“Mengatasi kerusakan lingkungan hidup sangatlah mendesak. Perlu kebijakan lebih konkret, bukan sebatas gerakan moral berupa ajakan atau imbauan melestarikan lingkungan .” - Harmoko
DAMPAK kerusakan lingkungan hidup semakin nyata di depan mata.
Permasalahan lingkungan sering berulang dan nyaris sama, tetapi belum ada solusi jitu untuk mengatasinya sehingga kerusakan-kerusakan alam dan lingkungan masih saja terjadi.
Saya mengamati setidaknya terdapat tiga faktor penyebab kerusakan lingkungan.
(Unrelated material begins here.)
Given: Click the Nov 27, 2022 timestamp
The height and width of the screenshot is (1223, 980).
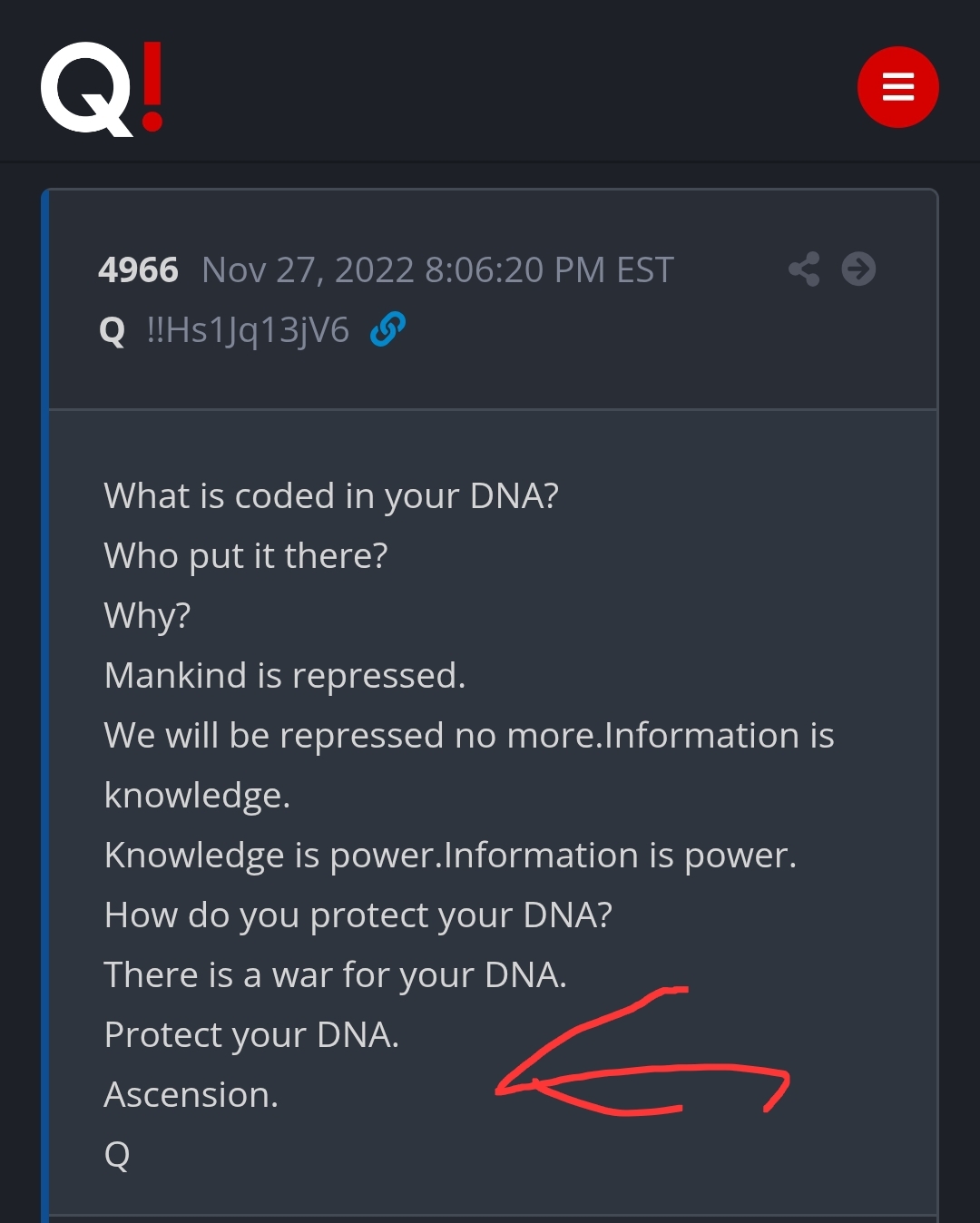Looking at the screenshot, I should [x=437, y=269].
Pertama, karena bencana alam seperti gunung meletus, gempa bumi, tsunami, banjir dan tanah longsor.
Kedua, karena ulah manusia. Cukup banyak perilaku manusia yang dapat menambah kerusakan lingkungan.
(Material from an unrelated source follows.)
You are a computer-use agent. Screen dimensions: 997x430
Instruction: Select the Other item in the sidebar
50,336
Sebut saja penebangan liar, pembalakan hutan dan eksploitasi sumber daya alam secara berlebihan tanpa mempedulikan kelestarian lingkungan yang hanya mengacu kepada kepentingan bisnis semata, seperti halnya penambangan liar.
Yang paling sederhana, setiap hari kita saksikan membuang sampah di aliran sungai dan selokan yang membuat banjir dan tanah longsor.
Ketiga, kebijakan yang tidak pro-lingkungan seperti alih fungsi lahan pertanian menjadi kawasan perumahan dan industri yang sering mengabaikan tata ruang.
Daerah resapan dibikin pabrik, danau atau situ sebagai tadah hujan, disulap menjadi perumahan.
Berdasarkan data Badan Pertanahan Nasional (BPN), alih fungsi lahan pertanian di tahun 1990-an mencapai sekitar 30.000 hektar per tahun.
Naik menjadi sekitar 110.000 hektar di tahun 2011 dan 150.000 hektar di tahun 2019.